Re: Reduce "Var IS [NOT] NULL" quals during constant folding

From: Richard Guo <guofenglinux(at)gmail(dot)com>
To: Robert Haas <robertmhaas(at)gmail(dot)com>
Cc: Tom Lane <tgl(at)sss(dot)pgh(dot)pa(dot)us>, David Rowley <dgrowleyml(at)gmail(dot)com>, Tender Wang <tndrwang(at)gmail(dot)com>, Pg Hackers <pgsql-hackers(at)lists(dot)postgresql(dot)org>
Subject: Re: Reduce "Var IS [NOT] NULL" quals during constant folding
Date: 2025-04-11 06:51:30
Message-ID: CAMbWs4_soFRubFd64SX-GC+MA6RV=pZrwfn3oq89LNKoDuLjAg@mail.gmail.com
Views: Raw Message | Whole Thread | Download mbox | Resend email
Thread:
Lists: pgsql-hackers

On Fri, Apr 11, 2025 at 4:45 AM Robert Haas <robertmhaas(at)gmail(dot)com> wrote:
> OK. Maybe I shouldn't be worrying about the table_open() /
> table_close() here, because I see that you are right that
> has_subclass() is nearby, which admittedly does not involve opening
> the relation, but it does involve fetching from the syscache a tuple
> that we wouldn't need to fetch if we had a Relation available at that
> point.

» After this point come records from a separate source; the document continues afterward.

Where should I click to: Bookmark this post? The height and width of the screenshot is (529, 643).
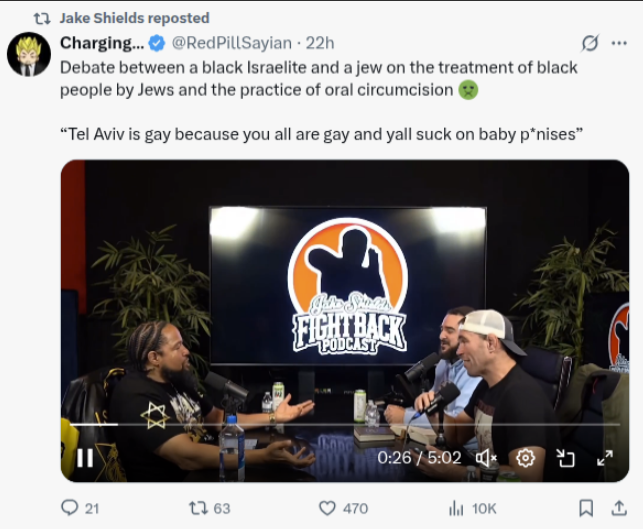(586, 508)
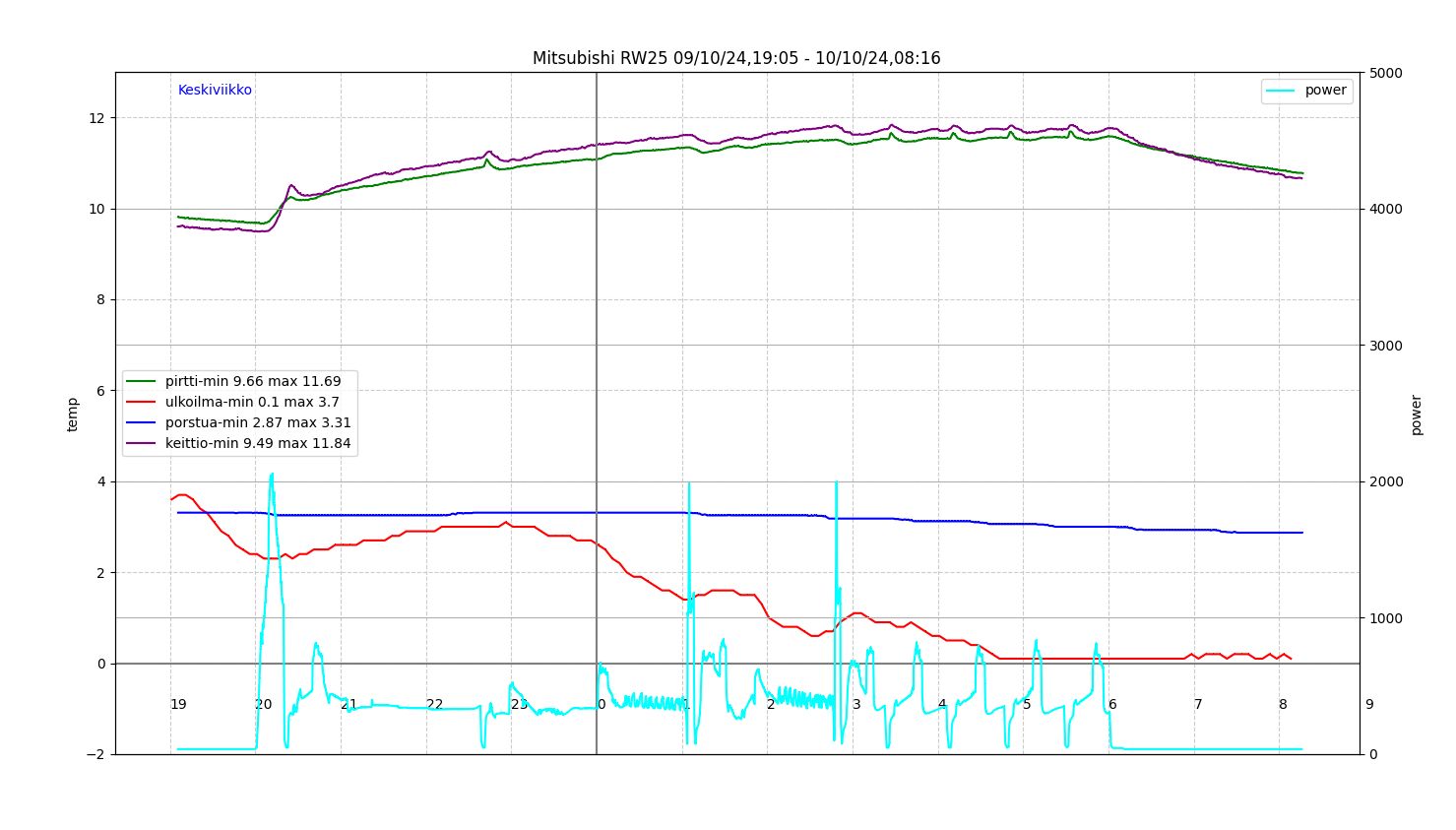Click the blue porstua legend line swatch
The image size is (1456, 830).
coord(142,423)
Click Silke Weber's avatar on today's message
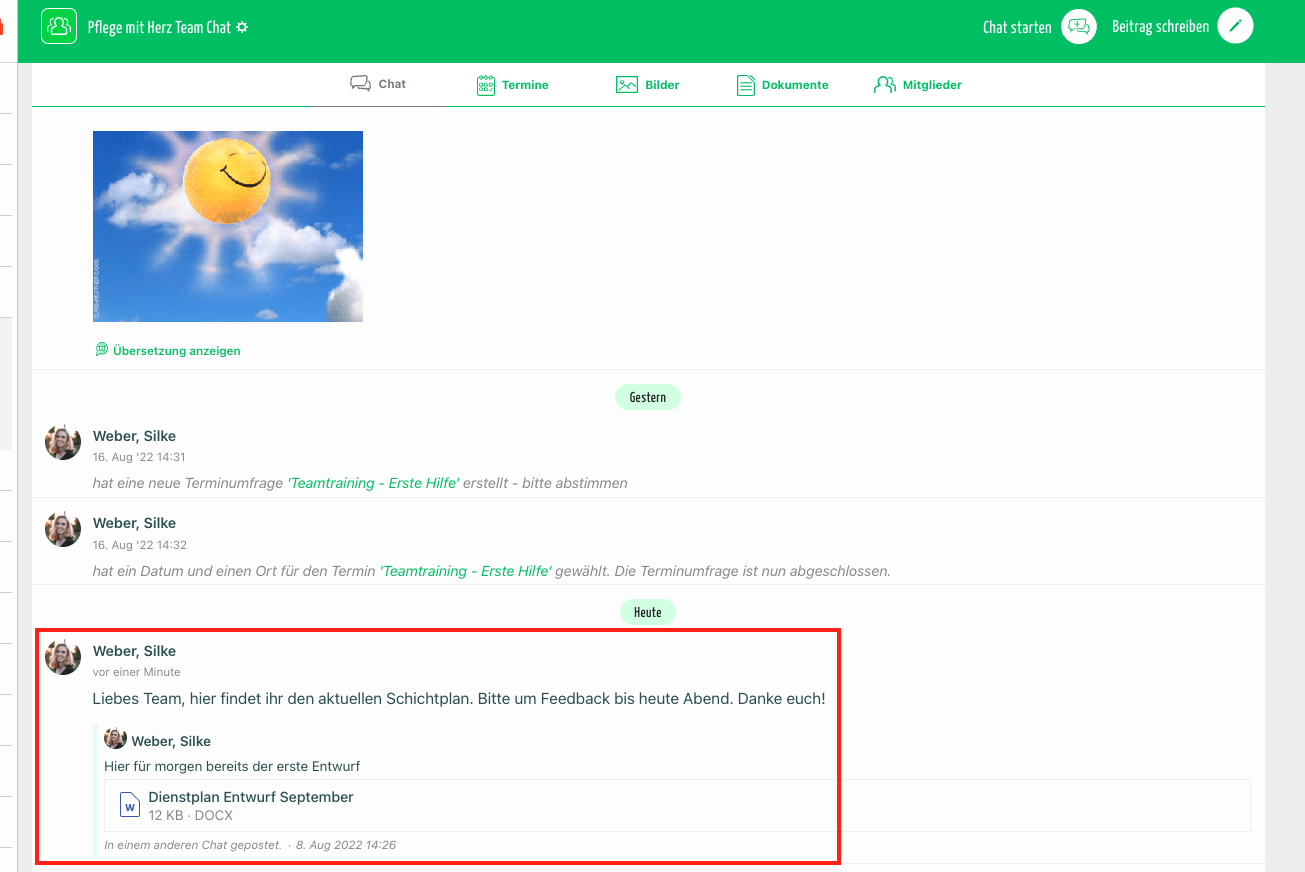 (63, 657)
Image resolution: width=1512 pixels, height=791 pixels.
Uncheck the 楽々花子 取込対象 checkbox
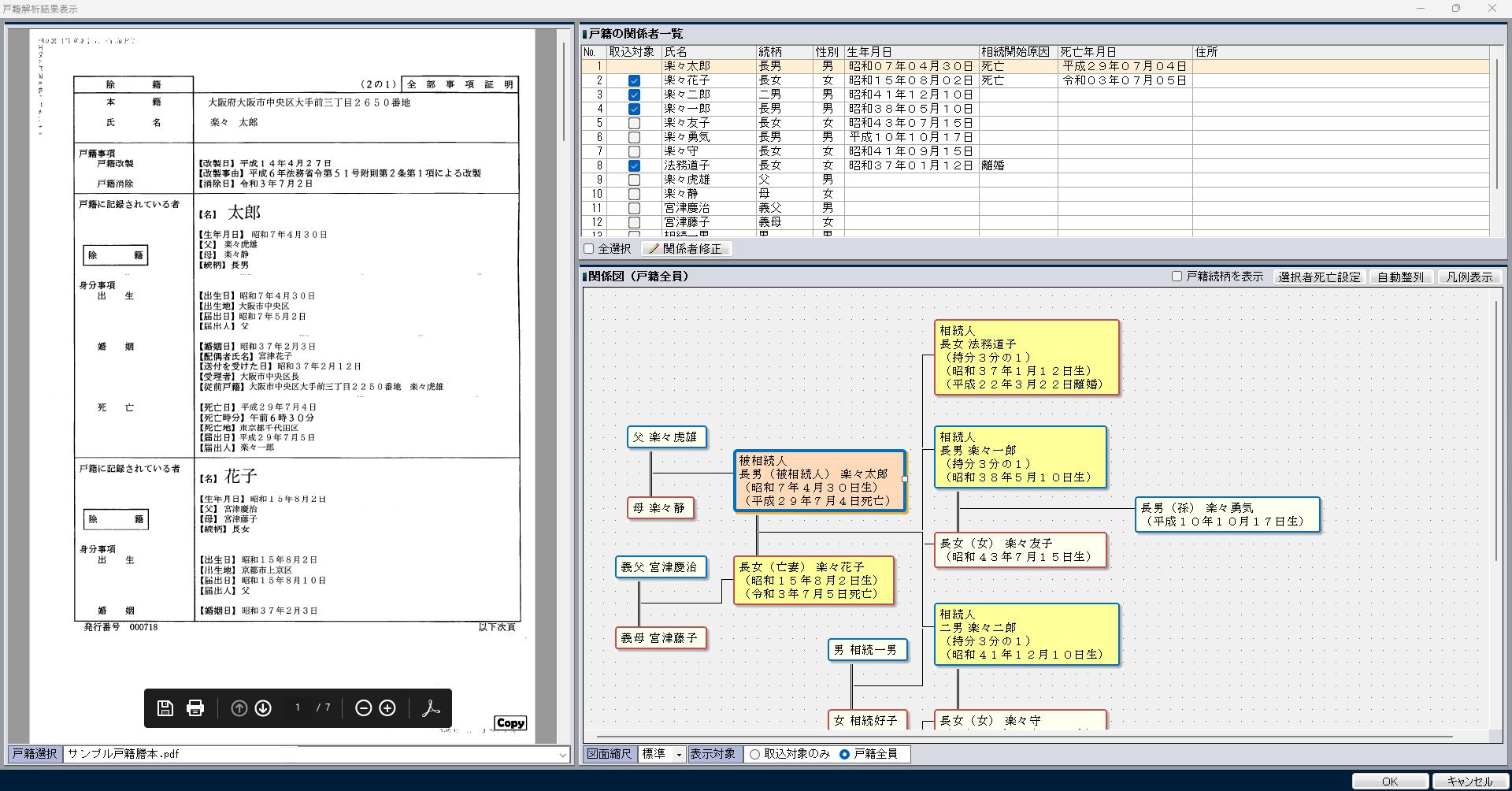tap(634, 80)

And I see now that expand_virtual_generated_columns() is also
> in that area and works similar to your proposed function in that it
> just opens and closes all the relations. Perhaps that's just the way
> we do things at this very early stage of the planner? But I feel like
> it might make sense to do some reorganization of this code, though, so
> that it more resembles the phase 1 and phase 2 as you describe them.
> Both expand_virtual_generated_columns() and collect_relation_attrs()
> care about exactly those relations with rte->rtekind == RTE_RELATION,
> and even if we have to open and close all of those relations once to
> do this processing, perhaps we can avoid doing it twice, and maybe
> avoid the has_subclass() call along the way?

Yeah, I agree on this. This is the optimization I mentioned upthread
in the last paragraph of [1] - retrieving the small portion of catalog
information needed at an early stage in one place instead of three.
Hopefully, this way we only need one table_open/table_close at the
early stage of the planner.

> Maybe we can hoist a loop
> over parse->rtable up into subquery_planner and then have it call a
> virtual-column expansion function and a non-null collection function
> once per RTE_RELATION entry?

Hmm, I'm afraid there might be some difficulty with this approach.
The virtual-column expansion needs to be done after sublink pull-up to
ensure that the virtual-column references within the SubLinks that
should be transformed into joins can get expanded, while non-null
collection needs to be done before sublink pull-up since we might want
to leverage the non-null information to convert NOT IN sublinks to
anti joins.

What I had in mind is that we hoist a loop over parse->rtable before
pull_up_sublinks to gather information about which columns of each
relation are defined as NOT NULL and which are virtually generated.
These information will be used in sublink pull-up and virtual-column
expansion. We also call has_subclass for each relation that is maked
'inh' within that loop and clear the inh flag if needed.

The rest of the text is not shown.